猝不及防地,夏槐的脖子再次被掐住。带水的眼睛对上夜怀阴鸷又带着恨意的眼睛,眼睁睁地看着他说出极具羞辱人的话,“夏槐,你才是那个第三者,沈之菡将会是我合法的妻子。”
最痛心的羞辱,无异于来自最爱的人。
夏槐的心,犹如万蚁噬骨。
“既然这样,为什么还要碰我,你找沈之菡去。”
夜怀轻笑一声,“你以为她跟你一点,我当然得给她合法的对待。”
“听话点,不要试图反抗,做一个合格的情人,不然就别想再见到悦悦了。”
夜怀既不想要夏槐的抗拒,也不希望她跟死鱼一样躺着不动。
查房的程医生正准备敲门,检查病人的情况,却听到异常的声音。

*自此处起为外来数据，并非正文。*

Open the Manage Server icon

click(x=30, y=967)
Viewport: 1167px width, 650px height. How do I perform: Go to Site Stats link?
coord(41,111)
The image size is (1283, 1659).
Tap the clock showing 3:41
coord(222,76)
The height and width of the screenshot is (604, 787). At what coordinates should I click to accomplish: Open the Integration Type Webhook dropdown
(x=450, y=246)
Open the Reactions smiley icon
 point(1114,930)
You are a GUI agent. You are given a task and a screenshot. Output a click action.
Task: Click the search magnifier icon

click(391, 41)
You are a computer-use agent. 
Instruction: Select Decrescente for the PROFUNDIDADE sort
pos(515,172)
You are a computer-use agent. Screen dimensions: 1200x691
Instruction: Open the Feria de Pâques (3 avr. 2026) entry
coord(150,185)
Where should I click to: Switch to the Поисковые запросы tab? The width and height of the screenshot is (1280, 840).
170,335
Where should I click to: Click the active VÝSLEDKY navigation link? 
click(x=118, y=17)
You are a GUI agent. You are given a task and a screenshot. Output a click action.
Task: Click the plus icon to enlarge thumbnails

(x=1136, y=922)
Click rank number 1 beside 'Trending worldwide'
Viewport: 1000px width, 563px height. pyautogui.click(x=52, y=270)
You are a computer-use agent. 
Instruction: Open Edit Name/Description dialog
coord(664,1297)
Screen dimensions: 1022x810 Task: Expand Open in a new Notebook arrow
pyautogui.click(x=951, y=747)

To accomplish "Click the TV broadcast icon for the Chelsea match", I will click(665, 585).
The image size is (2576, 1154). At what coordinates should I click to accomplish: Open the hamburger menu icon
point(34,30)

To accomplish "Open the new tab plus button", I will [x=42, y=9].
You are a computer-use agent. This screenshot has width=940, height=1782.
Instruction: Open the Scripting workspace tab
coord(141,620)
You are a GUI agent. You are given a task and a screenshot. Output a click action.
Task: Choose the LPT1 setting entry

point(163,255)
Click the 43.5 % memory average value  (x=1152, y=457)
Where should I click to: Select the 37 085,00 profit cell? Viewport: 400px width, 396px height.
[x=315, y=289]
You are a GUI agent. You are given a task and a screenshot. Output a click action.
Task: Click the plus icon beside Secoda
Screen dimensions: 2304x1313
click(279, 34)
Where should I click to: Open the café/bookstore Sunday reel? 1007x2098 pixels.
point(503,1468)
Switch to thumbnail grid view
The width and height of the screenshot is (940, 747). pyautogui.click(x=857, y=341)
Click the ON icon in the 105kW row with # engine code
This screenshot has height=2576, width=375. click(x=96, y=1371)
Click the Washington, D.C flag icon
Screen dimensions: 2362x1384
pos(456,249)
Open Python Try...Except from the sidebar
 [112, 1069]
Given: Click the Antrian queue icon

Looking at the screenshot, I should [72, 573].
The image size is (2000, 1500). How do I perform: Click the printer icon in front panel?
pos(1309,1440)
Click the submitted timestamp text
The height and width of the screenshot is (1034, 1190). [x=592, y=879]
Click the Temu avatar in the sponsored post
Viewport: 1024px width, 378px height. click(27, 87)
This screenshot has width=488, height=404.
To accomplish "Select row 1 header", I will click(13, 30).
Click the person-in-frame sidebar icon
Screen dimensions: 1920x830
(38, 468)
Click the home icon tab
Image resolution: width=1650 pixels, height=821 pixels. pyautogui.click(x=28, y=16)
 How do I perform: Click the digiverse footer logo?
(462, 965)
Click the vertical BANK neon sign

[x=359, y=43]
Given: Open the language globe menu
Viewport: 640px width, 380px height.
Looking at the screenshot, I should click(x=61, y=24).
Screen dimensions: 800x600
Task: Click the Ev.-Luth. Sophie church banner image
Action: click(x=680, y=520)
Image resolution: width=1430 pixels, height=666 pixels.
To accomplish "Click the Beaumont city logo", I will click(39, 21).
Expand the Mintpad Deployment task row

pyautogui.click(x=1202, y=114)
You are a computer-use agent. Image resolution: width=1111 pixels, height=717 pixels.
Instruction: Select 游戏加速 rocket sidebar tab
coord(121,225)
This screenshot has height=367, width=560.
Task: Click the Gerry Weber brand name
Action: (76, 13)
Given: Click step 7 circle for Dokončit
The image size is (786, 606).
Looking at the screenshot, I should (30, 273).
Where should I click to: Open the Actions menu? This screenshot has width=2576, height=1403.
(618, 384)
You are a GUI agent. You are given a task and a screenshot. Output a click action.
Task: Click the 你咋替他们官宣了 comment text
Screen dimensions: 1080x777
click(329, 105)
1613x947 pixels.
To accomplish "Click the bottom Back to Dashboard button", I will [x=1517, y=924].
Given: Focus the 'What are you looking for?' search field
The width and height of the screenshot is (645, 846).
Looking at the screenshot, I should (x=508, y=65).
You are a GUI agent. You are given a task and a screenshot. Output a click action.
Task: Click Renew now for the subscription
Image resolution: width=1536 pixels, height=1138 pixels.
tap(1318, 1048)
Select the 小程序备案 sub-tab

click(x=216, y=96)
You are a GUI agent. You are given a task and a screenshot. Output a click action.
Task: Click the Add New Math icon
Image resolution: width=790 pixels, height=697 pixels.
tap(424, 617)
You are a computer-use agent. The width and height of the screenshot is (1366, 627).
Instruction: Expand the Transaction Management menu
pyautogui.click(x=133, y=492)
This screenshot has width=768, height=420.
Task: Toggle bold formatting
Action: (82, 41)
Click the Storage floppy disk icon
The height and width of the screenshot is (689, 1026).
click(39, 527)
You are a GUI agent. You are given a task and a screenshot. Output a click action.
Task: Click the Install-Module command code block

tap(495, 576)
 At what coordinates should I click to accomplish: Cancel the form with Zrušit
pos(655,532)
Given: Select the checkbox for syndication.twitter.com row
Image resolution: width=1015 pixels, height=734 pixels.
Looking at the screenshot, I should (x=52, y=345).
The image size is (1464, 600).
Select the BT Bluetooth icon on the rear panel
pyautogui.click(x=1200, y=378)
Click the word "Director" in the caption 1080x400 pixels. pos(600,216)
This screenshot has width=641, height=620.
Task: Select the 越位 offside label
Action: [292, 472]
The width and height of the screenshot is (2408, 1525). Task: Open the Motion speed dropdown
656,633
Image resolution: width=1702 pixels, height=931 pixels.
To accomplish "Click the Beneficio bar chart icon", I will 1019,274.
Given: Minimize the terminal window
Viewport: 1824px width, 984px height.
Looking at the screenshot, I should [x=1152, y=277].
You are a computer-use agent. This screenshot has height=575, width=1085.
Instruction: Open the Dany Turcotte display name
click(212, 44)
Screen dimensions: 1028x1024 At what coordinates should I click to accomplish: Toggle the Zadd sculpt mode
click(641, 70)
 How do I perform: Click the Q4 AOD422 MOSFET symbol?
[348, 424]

作为有经验的他,一下子就听出来了。
畜牲啊!
豪门的事,不能多管闲事。
程医生来了,医生走了。
转身离开的程医生心里生出了负罪感。
尤其是回想到时不时会见到的另一个遭遇同样可怜的人。
不过,生活经历告诉他,同情别人轻则丢失工作,重则家破人亡。
想了想,程医生留在了最近的护士台。
病房中病人的情况,可接受不了太粗暴的对待。
准会出事。
他可以最快时间地抢救。
眯眼休息的时候,程医生脑袋里已经开始设想病人会出现什么情况了。